Health & Safety in a Digital Workplace

| November 14, 2017

by Mark Maguire, Chief Technology Officer, Fujitsu Northern Ireland

Given the pace of digital transformation in the last decade and the generational shift in people’s attitude towards the use of technology, businesses are placing a greater emphasis on the need to futureproof their workplaces. Part of meeting this exciting challenge is understanding how technology can deliver effective solutions that also add knowledge to an organisation.

It can be hard to appreciate the true value and potential of emerging technology trends like Artificial Intelligence (A.I), the Internet of Things (IoT) and Big Data without seeing practical, everyday applications.
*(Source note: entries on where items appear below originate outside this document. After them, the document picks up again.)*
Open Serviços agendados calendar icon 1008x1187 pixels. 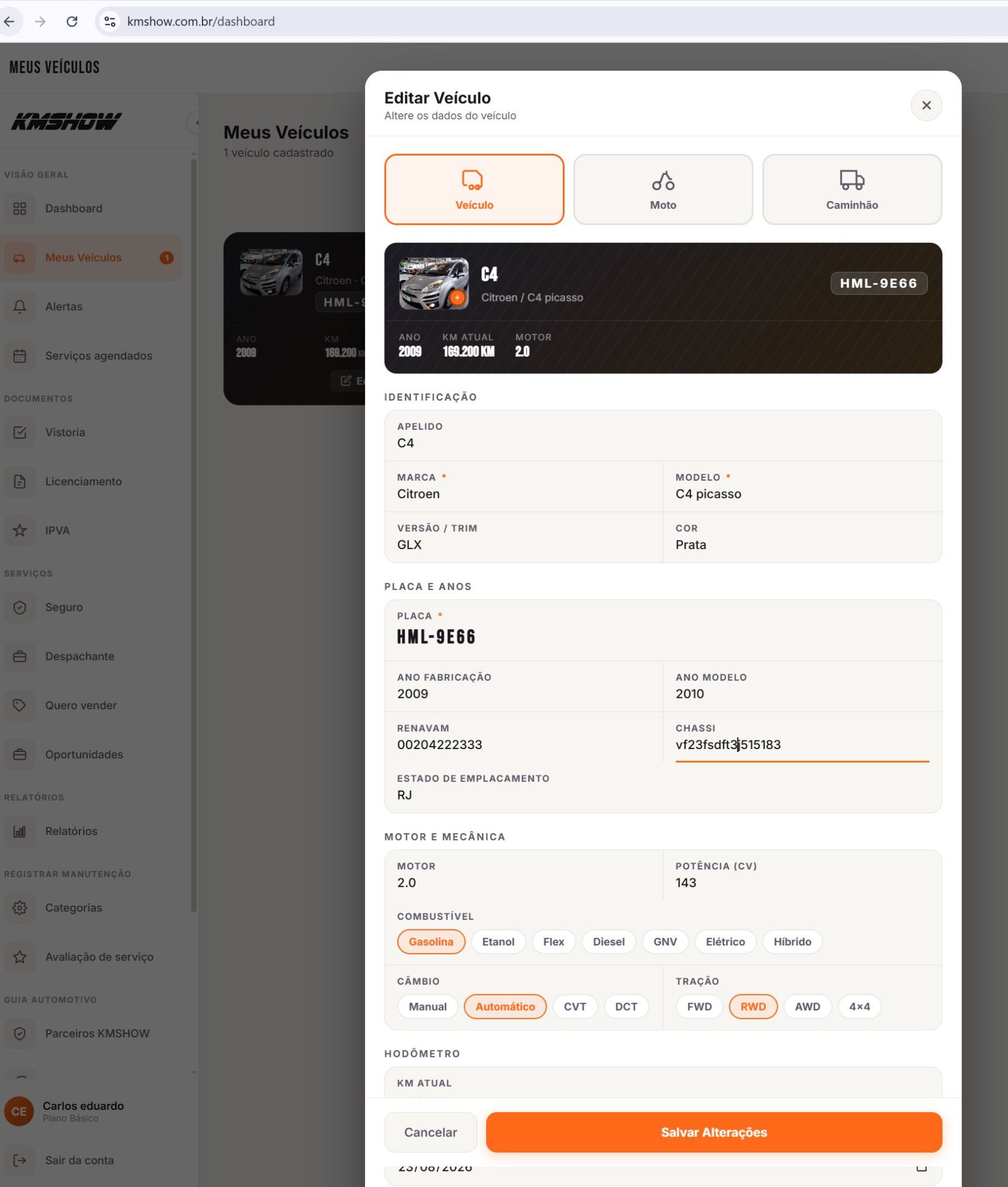[20, 356]
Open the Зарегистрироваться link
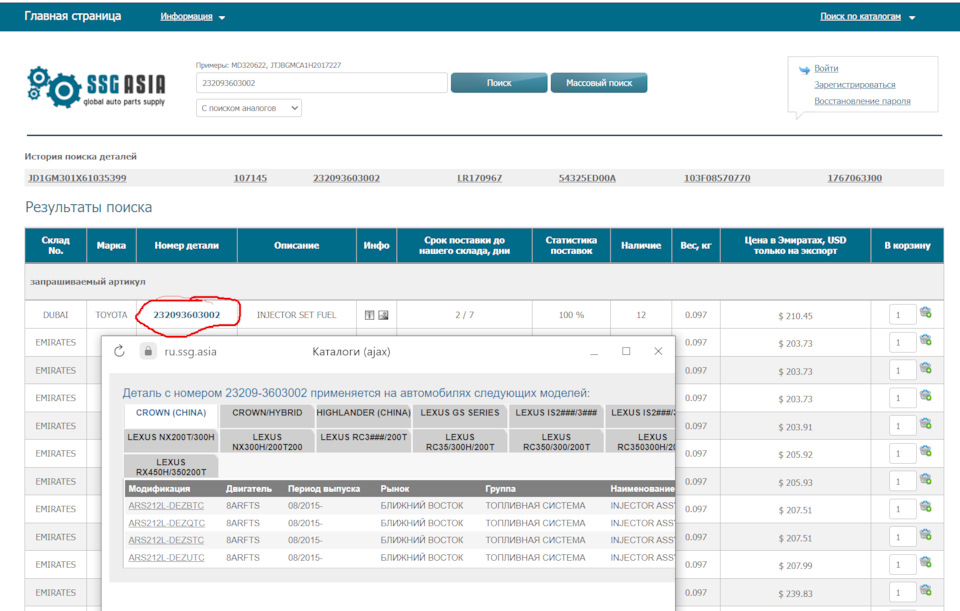Screen dimensions: 960x611 854,85
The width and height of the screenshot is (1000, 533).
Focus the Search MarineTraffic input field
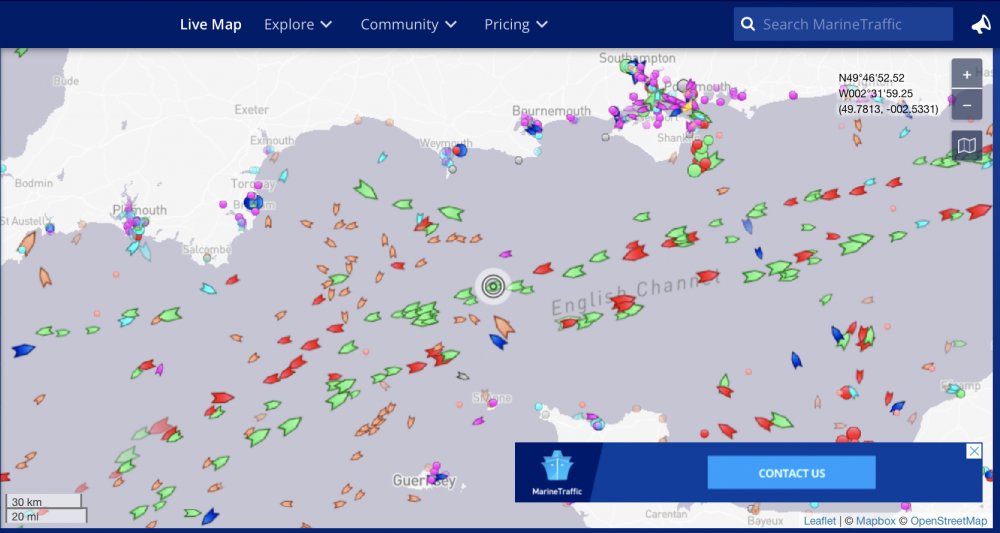[850, 25]
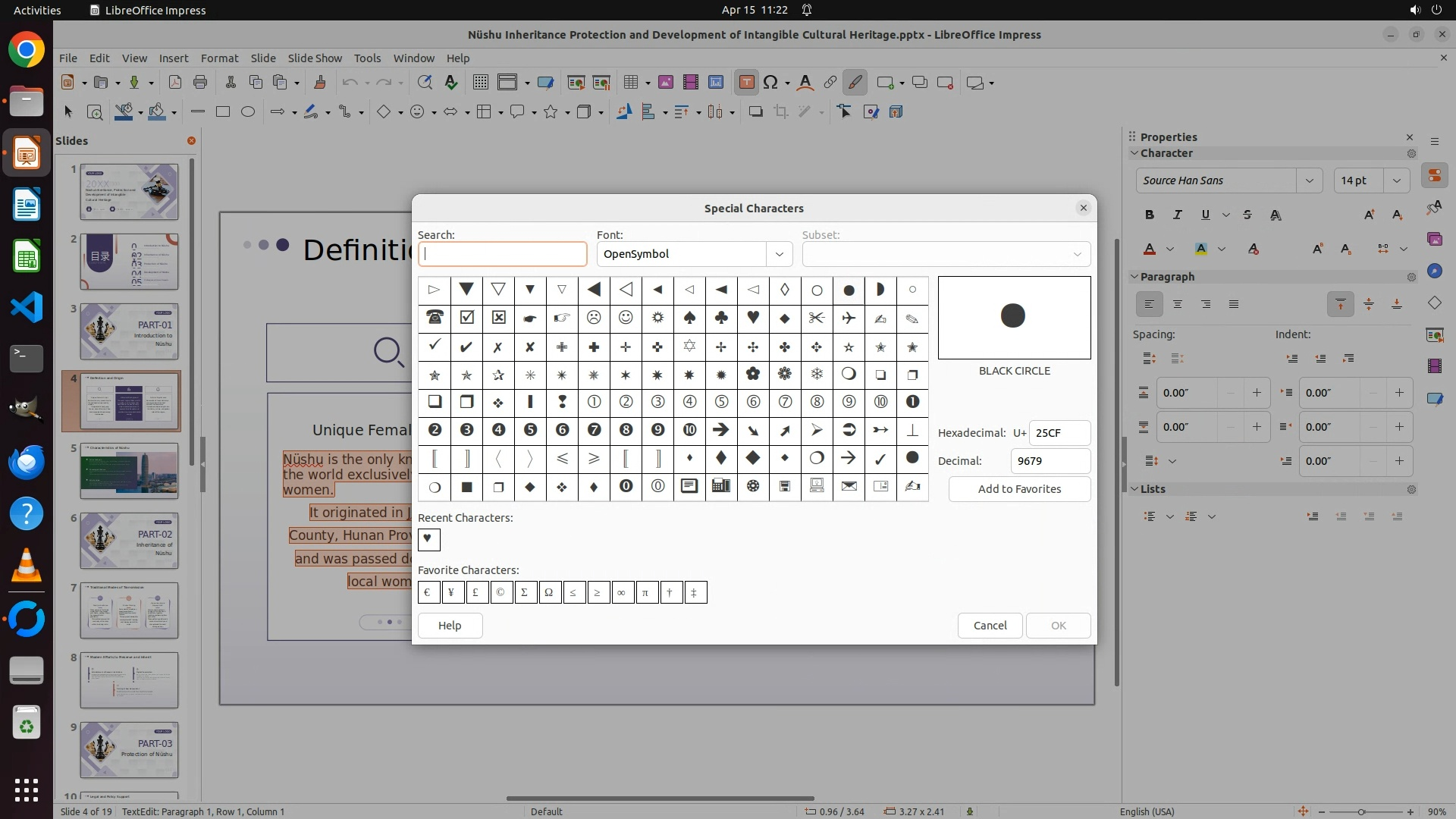1456x819 pixels.
Task: Open the Font dropdown showing OpenSymbol
Action: pos(779,254)
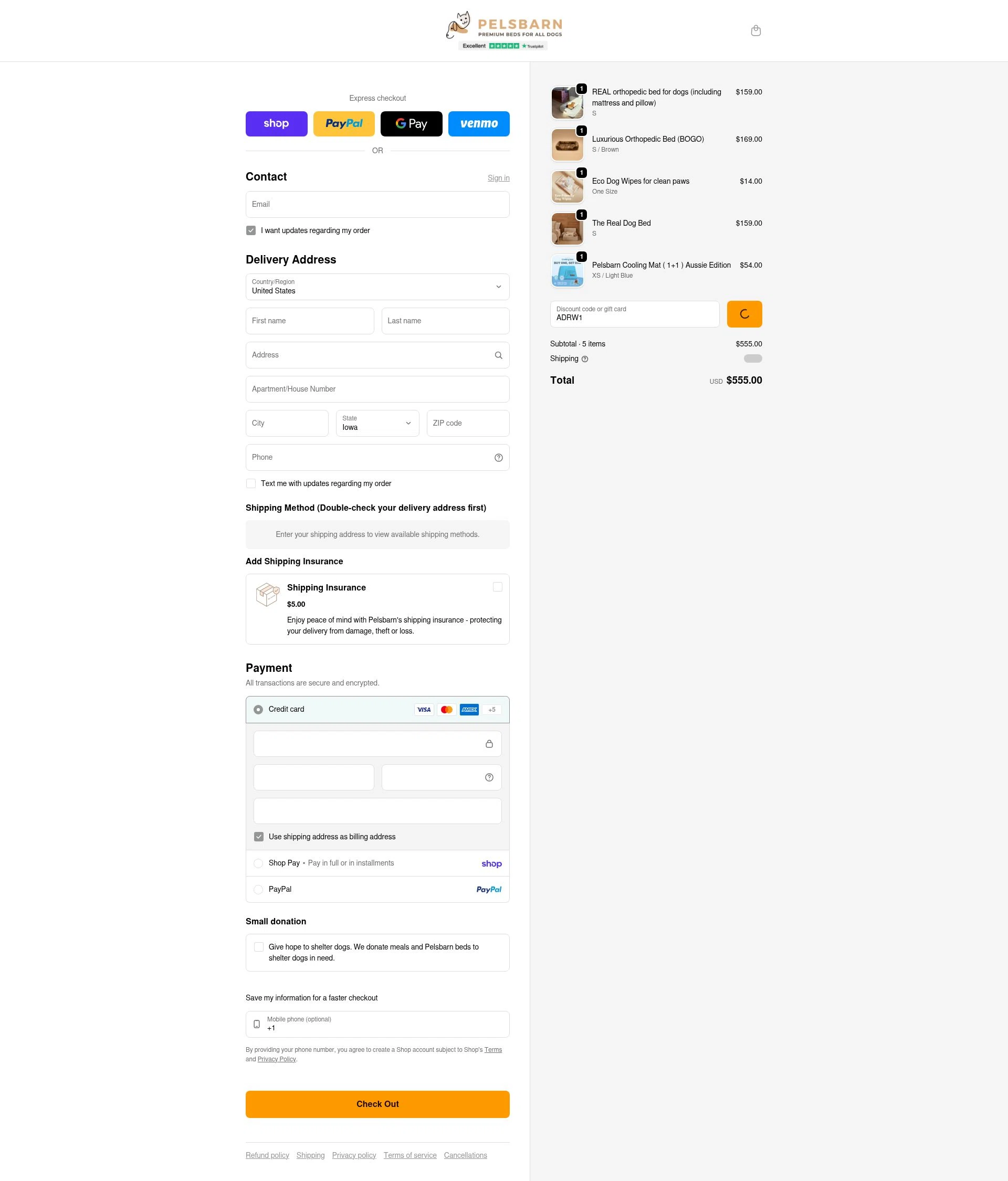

These aren’t abstract concepts used only to build robots or self-driving cars, rather their principles can be applied to overcome real, every day challenges across sectors.

An area of particular focus for us is how technology can be used to tackle traditional workplace issues such as health and safety with simple, innovative tech that adds real value. One way in which we are doing this is through a range of internet enabled wearable devices that harness the power of IoT and can be easily incorporated into everyday routines by businesses and employees.

For example, our ‘Driver Drowsiness Detector’ is a wearable device that helps protect drivers, pedestrians and other road users from the dangers of falling asleep at the wheel. The detector works by monitoring the driver’s biorhythms via a sensor attached to the earlobe. It gauges drowsiness levels before they can have an impact on reaction times and notifies the driver via vibrations on part of the device worn around the neck. As well as instantly warning the driver, the device can be linked to fleet-management systems so managers can monitor the conditions of their drivers in real time and provide support based on the data collected. With an estimated 40% of commercial vehicle accidents in the UK occurring due to driver fatigue, this cutting-edge technology is a simple but very effective way to help protect road users while providing businesses with a tool that can help them optimise routes.

While protecting people in a static workplace like an office can be relatively straightforward, doing so in an operational environment such as warehouses, factories, on roads or in potentially hazardous situations such as working at height, can be considerably more complex.  Wearable technology can help overcome that complexity and support businesses as they strive to prevent employees coming to harm.

If you have an engineer working out in the field for example, historically you would only know their status and location if they provided that information to you. Through wearable devices such as our ‘Vital Sensing Band’ or ‘Location Badge’ – both of which are small and lightweight – businesses can accurately monitor the location of workers and their health and safety through a range of sensors with alerts pre-defined to trigger in event of an incident such as a fall.

Many of our wearable devices are already being successfully used in Japan and trialled by companies in the UK with the resulting data aiding decision making and planning. Every business in Northern Ireland has already experienced digital disruption and transformation to some degree. From smart phones through to card-readers, Bluetooth headsets and online reporting, we have all embraced aspects of connective technology to stay competitive and enhance productivity. IoT enabled wearable devices is a critical next step on this journey as we look to future proof and protect our businesses.